Les espaces de coworking à Singapour sont populaires auprès des entreprises technologiques – des startups aux multinationales – et le verrouillage a nui à des opérateurs comme JustCo. Avec la fermeture de la plupart des 17 de ses centres à la plupart des travailleurs, l’utilisation a diminué, a déclaré le PDG Kong Wan Sing, sans fournir de chiffres.

Un autre problème JustCo. visages – ne pas recevoir d’allégement de loyer de ses propriétaires malgré le gouvernement accordant un remboursement d’impôt foncier pour alléger la pression sur les locataires commerciaux.

Pour aider ses clients à traverser la crise, JustCo – qui est soutenu par le fonds souverain de Singapour GIC Pte – a dévoilé son propre plan de secours de plusieurs millions de dollars. Il bénéficiera à plus de 3 000 entreprises réparties dans ses centres dans huit villes, dont Singapour, Bangkok et Sydney.

Quant à WeWork, qui a fait du co-working une hanche avant d’imploser presque l’année dernière, alors qu’il a fermé ses bureaux indiens indéfiniment, il reste ouvert à Singapour, en Chine et dans d’autres pays d’Asie-Pacifique.

En Australie, des décalcomanies ont été apposées sur les sols et les meubles pour respecter les directives de distanciation sociale.
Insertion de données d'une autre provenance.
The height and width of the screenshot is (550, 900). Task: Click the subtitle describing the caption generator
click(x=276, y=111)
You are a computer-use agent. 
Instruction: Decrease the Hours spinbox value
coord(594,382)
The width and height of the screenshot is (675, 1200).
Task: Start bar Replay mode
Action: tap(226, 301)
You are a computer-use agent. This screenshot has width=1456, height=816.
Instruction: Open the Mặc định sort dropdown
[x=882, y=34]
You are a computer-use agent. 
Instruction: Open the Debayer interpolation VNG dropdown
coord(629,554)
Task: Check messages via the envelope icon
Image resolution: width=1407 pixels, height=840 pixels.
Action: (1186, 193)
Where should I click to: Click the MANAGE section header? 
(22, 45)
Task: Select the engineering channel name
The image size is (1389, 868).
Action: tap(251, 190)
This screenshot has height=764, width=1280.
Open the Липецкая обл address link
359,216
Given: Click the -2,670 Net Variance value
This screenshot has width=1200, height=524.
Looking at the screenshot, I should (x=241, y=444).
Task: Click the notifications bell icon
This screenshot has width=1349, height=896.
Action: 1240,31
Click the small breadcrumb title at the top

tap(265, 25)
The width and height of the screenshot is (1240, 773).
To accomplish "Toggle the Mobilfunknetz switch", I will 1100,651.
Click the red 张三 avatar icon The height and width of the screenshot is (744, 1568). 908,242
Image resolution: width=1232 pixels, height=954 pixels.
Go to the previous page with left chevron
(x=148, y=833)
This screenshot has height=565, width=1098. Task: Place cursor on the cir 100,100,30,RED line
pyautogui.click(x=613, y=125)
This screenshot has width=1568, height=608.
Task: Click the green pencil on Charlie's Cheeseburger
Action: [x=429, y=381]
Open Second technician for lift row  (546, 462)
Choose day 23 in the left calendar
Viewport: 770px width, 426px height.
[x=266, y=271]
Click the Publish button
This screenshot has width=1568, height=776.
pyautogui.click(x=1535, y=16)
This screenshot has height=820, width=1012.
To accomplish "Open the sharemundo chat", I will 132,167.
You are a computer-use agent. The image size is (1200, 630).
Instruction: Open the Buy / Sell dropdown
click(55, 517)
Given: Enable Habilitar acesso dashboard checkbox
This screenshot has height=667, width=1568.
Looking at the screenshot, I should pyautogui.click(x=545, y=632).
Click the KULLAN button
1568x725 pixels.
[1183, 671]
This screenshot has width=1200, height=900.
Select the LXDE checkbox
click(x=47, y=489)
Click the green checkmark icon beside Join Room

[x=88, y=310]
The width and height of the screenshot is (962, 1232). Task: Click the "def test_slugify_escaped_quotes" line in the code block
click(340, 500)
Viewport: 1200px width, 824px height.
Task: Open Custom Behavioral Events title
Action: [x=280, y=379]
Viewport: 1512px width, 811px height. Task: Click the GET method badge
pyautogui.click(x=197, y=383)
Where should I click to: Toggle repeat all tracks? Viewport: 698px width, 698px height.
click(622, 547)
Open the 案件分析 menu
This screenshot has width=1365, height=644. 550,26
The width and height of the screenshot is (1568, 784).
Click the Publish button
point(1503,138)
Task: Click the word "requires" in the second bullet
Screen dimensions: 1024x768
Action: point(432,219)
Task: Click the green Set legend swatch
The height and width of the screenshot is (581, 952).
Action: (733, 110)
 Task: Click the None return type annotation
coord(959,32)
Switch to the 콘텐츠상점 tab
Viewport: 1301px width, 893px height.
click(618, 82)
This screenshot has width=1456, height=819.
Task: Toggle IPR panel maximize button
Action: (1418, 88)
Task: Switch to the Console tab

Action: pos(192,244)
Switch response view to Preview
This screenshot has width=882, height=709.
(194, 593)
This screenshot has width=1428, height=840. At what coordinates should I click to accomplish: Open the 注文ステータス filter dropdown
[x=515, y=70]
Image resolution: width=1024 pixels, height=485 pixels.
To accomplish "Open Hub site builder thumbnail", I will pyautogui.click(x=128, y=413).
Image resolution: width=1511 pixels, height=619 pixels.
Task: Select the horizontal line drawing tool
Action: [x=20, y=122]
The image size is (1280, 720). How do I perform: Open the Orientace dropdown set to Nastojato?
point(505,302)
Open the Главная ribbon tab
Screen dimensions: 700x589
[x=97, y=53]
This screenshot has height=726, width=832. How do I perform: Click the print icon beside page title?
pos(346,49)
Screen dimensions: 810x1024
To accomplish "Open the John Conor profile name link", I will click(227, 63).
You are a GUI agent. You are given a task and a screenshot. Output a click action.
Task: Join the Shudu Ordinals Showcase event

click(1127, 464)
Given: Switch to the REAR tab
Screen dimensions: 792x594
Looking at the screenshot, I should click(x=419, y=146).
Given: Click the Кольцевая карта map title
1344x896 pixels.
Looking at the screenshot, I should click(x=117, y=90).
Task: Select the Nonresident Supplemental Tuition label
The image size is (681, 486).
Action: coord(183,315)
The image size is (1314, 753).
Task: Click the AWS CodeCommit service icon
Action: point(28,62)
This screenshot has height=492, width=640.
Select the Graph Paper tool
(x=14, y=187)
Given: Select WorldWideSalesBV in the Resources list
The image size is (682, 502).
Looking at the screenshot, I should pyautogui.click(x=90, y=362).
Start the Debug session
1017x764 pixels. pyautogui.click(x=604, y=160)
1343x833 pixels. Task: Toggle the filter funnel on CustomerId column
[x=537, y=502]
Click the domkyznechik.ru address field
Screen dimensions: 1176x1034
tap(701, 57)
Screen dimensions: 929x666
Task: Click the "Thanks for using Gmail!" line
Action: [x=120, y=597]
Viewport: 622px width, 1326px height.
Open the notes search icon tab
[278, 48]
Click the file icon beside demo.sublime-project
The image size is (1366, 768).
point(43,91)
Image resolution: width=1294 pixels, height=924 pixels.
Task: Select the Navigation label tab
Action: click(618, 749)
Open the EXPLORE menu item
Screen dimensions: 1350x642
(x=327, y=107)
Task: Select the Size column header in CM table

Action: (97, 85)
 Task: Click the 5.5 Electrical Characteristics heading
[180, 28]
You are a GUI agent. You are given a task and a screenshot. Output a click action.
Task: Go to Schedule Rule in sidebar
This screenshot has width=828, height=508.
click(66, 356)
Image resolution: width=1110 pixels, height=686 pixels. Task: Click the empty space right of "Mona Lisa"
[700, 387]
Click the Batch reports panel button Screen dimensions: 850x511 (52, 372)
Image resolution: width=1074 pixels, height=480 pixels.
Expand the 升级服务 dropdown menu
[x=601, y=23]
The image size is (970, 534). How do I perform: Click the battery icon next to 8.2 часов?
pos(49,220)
Les garde-manger fonctionnent avec des équipements limités, mais les robinets de bière ont été fermés.

En Chine, à Hong Kong et à Taiwan, tous les membres doivent faire vérifier leur température et porter des masques chirurgicaux ou risquer de se voir refuser l’entrée, alors que les animaux ne sont plus autorisés.

Étant donné que la plus grande expérience de travail à domicile au monde remodèle potentiellement le futur rôle du bureau, le test pour l’industrie du coworking sera de montrer qu’il peut offrir un espace sûr pour les travailleurs et les entreprises en quête de flexibilité supplémentaire.

«Le défi pour une multinationale est que si vous mettez votre personnel dans un espace de coworking, pouvez-vous garantir que vous créez un environnement sûr?» a déclaré Tim Armstrong, chef des services aux occupants et agence commerciale pour l’Asie-Pacifique chez Knight Frank. «Il y aura une pression sur les groupes de travail pour montrer qu’ils ont fait des efforts considérables pour leur santé et leur sécurité, s’ils veulent attirer des multinationales.»